Глядя на его могучую спину и важную, ровную походку, на то, как он презрительно уходил от всех, ни с кем не познакомившись, не перемолвившись и двумя словами — многие почувствовали в нем врага и, смущенно почесывая в затылке, думали:
«Тут что-то есть. Даром люди говорить не станут!..»
V
Чумак Наливайко
В тот же день, поздно вечером, когда в Батурине уже все спали и только соловьи в кочубеевском саду гремели вовсю да лягушки на Сейме налаживали свой меланхолический концерт — с конотопской дороги, обогнув Мазепово Городище, вкатилась в главную улицу большая гарба, запряженная парой лохматых цыганских лошадок.
Грохот, производимый телегой в пустой сонной улице, может быть, и заставил кого-нибудь из батуринцев подняться с постели и выглянуть в окно, но на улице никого не было видно, и приезжих встретила только полная круглая луна, заливавшая улицы тихим, призрачно-белым светом, отражавшимся в стеклах домов и в лужах, налитых по выемкам и ложбинкам недавним грозовым ливнем.
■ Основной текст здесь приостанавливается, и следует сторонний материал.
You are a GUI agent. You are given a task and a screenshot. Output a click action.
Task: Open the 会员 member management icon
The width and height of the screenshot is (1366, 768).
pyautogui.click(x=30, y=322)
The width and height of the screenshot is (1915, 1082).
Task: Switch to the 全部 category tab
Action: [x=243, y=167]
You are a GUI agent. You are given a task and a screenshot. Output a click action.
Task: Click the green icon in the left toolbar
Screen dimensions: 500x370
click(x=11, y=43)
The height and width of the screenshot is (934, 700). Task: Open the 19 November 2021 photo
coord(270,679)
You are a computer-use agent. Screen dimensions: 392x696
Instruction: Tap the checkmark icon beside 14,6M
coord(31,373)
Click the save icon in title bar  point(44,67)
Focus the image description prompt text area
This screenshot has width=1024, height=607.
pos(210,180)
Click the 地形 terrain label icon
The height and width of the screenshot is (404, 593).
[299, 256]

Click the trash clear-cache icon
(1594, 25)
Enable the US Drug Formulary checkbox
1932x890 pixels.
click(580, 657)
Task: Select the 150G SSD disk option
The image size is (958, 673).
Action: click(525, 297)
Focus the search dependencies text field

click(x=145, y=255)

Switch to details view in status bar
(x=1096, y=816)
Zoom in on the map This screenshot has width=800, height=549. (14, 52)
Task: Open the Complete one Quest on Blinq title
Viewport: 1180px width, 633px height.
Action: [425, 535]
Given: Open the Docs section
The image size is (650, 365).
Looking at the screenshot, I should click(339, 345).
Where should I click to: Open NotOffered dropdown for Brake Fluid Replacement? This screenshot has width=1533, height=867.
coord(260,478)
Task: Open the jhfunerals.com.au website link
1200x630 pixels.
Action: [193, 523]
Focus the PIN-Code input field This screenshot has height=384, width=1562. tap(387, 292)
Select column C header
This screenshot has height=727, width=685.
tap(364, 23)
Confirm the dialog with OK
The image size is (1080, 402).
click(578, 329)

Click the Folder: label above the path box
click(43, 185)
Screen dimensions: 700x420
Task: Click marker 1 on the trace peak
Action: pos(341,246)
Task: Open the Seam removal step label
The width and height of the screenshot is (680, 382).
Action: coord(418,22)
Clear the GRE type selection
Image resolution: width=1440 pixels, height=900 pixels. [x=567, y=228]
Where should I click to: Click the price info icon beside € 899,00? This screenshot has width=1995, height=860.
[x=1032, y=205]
В гарбе сидели, закутавшись от ночной сырости в шали, две женщины; одна была уже немолодая, с выбившимися из-под платка седыми прядями волос, другой можно было дать не больше восемнадцати лет, судя по ее круглому, румяно-смуглому лицу с блестящими карими глазами и свежим пухлым ртом. Позади них громоздились узлы, подушки, сундуки и корзины: видно было, что они сюда ехали со всем своим скарбом на долгое жительство.
Лошадьми правил молодой парень — в широком соломенном крестьянском брилле, из-под которого выглядывали только черные, по-хохлацки опущенные вниз усы и крепкие белые зубы, которые открывались улыбкой каждый раз, как он оглядывался на свою молодую пассажирку.
За долгую дорогу — женщины ехали из деревни Гирявки, лежащей в сорока верстах от Батурина — и возница кое-что узнал о них, и они — о нем. Правда, старуха больше молчала, но зато молодая щебетала все время, улыбаясь во весь рот, полный молодых, блестящих, весело смеющихся зубов. Смотреть на нее и слушать ее щебетанье было так приятно, что возница временами совсем забывал о своих лошадях, и они не сворачивали в сторону только потому, что хорошо знали дорогу и торопились добраться до стойла, где можно было поесть и отдохнуть…
Девушка узнала от возницы, что его зовут Корней Наливайко, что у него нет ни отца, ни матери и никаких родных; родом он был из Ворожбы, хату и маленькое хозяйство, оставшиеся от родителей, он продал несколько лет тому назад, на вырученные деньги купил пару лошадей и гарбу и начал «чумаковать», то есть возить кому куда надо разные товары и пассажиров. У него нигде не было постоянного пристанища, случалось, что за все лето ему и дня не приходилось отдыхать; зимой же он частенько просиживал в Батурине по неделям без дела. Теперь он уже подумывал о том, чтобы обзавестись хатой и заняться каким-нибудь более спокойным делом; у него было уже скоплено для этого достаточное количество «грошей».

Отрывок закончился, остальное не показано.